Executive Summary :

The Data Science Project is the capstone project for the Coursera Data Science specialization track with the goal of building an auto-complete predictive text model that will come up with a list of words or phrases that are most likely to follow given input string. The training dataset used in this project is from HC Corpora and it can also be downloaded from Coursera-SwiftKey.zip. Note that Coursera-SwiftKey.zip contains four databases in four different language-English, German, Russian and Finnish respectively, and we will only be using the three files in the English database: * en_US.blogs.txt * en_US.news.txt * en_US.twitter.txt

This report serves as the milestone report and it will present the exploratory analysis that has been performed on the training datasets and some interesting findings that might lead to further research opportunities.

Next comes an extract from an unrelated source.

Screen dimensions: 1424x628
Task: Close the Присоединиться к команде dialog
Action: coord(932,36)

Note that some of the analysis is performed using sample of the raw datasets, which makes sense since the raw datasets are very large datasets.

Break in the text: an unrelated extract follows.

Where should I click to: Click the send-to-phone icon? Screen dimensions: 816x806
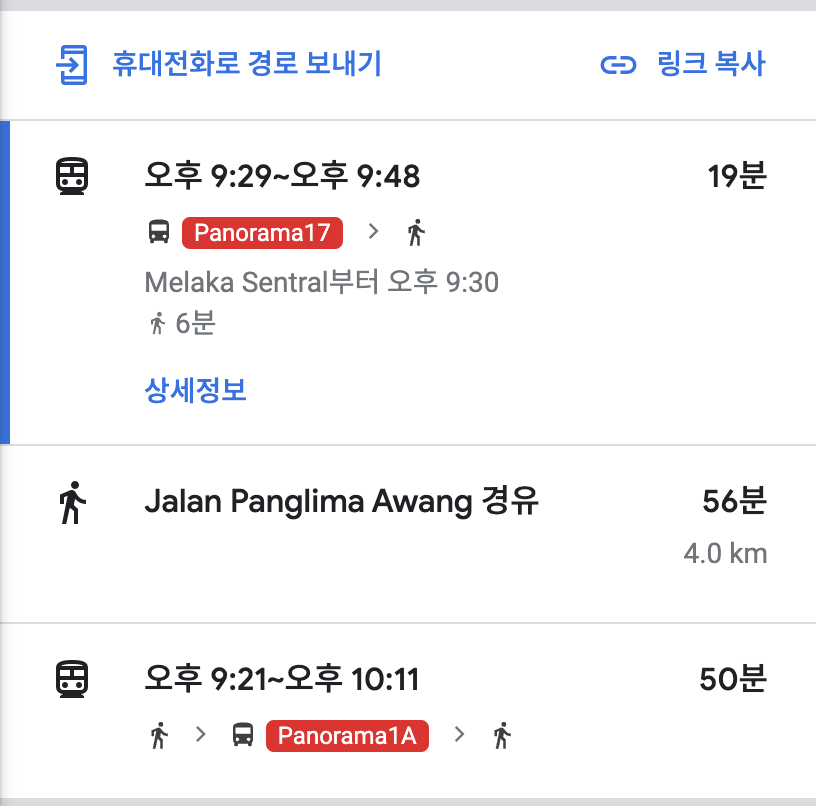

Constraint : I’d run this program partially in order to prevent the notebook from hang.

Milestone Chart

plot of chunk unnamed-chunk-1

START : Understand the Instruction

Instruction :

  1. To display Capstone Milestone.
  2. To subbmit report on R Pubs (http://rpubs.com/) within the explanation the exploratory analysis and goals for the eventual app and algorithm.
  3. To explain only the major features of the data you have identified
  4. To briefly summarize the plans for creating the prediction algorithm using Shiny app in a way that would be understandable .
  5. To illustrate the summaries of the data set using tables and plots

Motivation :

  1. Demonstrate the succesfull of data downloading
  2. Create a basic report of summary statistics about the data sets.
  3. Report any interesting findings that you amassed so far.
  4. Get feedback on your plans for creating a prediction algorithm and Shiny app.

DATA PREPARATION

  1. Set as working directory
##setwd("C:/Users/Azlena Haron/Desktop/datascience/capstone/Data/Coursera-SwiftKey/final/en_US/")
  1. Read Data ; twitter, blogs and news
##twitter <- readLines (con <- file ("en_us.twitter.txt", encoding = "UTF-8",skipNul = TRUE))
##close (con)
##blogs <- readLines(con <- file("en_US.blogs.txt"), encoding = "UTF-8", skipNul = TRUE)
##close(con)
##news <- readLines(con <- file("en_US.news.txt"), encoding = "UTF-8", skipNul = TRUE)
##close(con)
  1. Installation library and packages

To ensure the programming meet our needs, we have to included related packages and library

##install.packages("tm")
##install.packages("wordcloud")
##library (tm)
##library(wordcloud)
##library(ggplot2)

DATA EXPLORATORY

Twitter, blogs and news represented of different crowd but the data should have same features such as file size, length,file size dalm megabyte, the length of the longest line, word count and character. Here, the exploratory focus to basic features.

1. Basic exploratory

  1. Length
##twitterlength<-length(twitter)
##blogslength<-length(blogs)
##newslength<-length(news)
  1. File size
##twitterSize<-file.info("en_US.twitter.txt")$size / 1024 /1000
##newsSize<-file.info("en_US.news.txt")$size / 1024 /1000
##blogsSize<-file.info("en_US.blogs.txt")$size / 1024 /1000
  1. Word count
##twitterWords <- sum(sapply(gregexpr("\\S+", twitter), length))
##blogsWords <- sum(sapply(gregexpr("\\S+", blogs), length))
##newsWords <- sum(sapply(gregexpr("\\S+", news), length))
##words<-rbind(twitterWords, blogsWords, newsWords)
##lengths<-rbind(twitterlength, blogslength, newslength)
##sizes<-rbind(twitterSize, blogsSize, newsSize)
##df<-data.frame(c("twitter","blogs","news"))
##df<-data.frame(cbind(df,words,lengths,sizes))
##names(df)<-c("data","words","length","sizes")

2. Plot Graph

  1. Bar plot file size
##ggplot(data=df, aes(x=data,y=sizes))+geom_bar(stat="identity",color='grey60',fill='#FFE6FF')+geom_text(aes(label = format(sizes, big.mark=",")), size = 3, vjust=-0.3)+theme_bw() + xlab('Source')+ylab('File Size (MB)') + theme(legend.position='none')+ ggtitle("File sizes for three datasets")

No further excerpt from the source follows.